EU-Topverdiener müssen mehr Steuern zahlen

Im Gefolge der Krise werden in Europa Topverdiener wieder stärker zur Kasse gebeten. Die Spitzensteuersätze auf Einkommen steigen heuer im EU-27-Schnitt auf 38,3 Prozent nach 38,1 Prozent 2012 und auf 43,3 nach 43,1 Prozent in der Eurozone.

EU-Topverdiener müssen mehr Steuern zahlen

In Österreich liegt der Satz unverändert bei 50 Prozent, geht aus dem Steuertrendbericht von EU-Kommission und Eurostat hervor.

Schwedens Spitzenverdiener zahlen am meisten

Heuer müssen Spitzenverdiener in Schweden (56,6 Prozent), Dänemark (55,6 Prozent), Belgien (53,7 Prozent), Portugal (53,0 Prozent) sowie in Spanien und den Niederlanden (je 52,0 Prozent) am meisten zahlen.
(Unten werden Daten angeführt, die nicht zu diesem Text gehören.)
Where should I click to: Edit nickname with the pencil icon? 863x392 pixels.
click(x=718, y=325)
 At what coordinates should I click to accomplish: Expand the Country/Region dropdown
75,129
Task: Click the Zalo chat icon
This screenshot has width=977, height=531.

Die geringste Steuerlast haben Menschen mit Top-Einkommen in Bulgarien (10,0 Prozent), Litauen (15,0 Prozent) sowie Ungarn und Rumänien (je 16,0 Prozent).

Schaut man weiter zurück, zeigt sich allerdings, dass im Jahr 2000 Spitzenmanager und Co. viel mehr an den Staat abliefern hatten müssen. Damals lag der Spitzensteuersatz in der EU noch bei 44,8 Prozent bzw. bei 47,1 Prozent in der Eurozone. Österreich hatte auch damals schon seine 50 Prozent.

Auf der anderen Seite hört sich der Trend, Niedrigverdiener steuerlich weniger zu belasten, auf.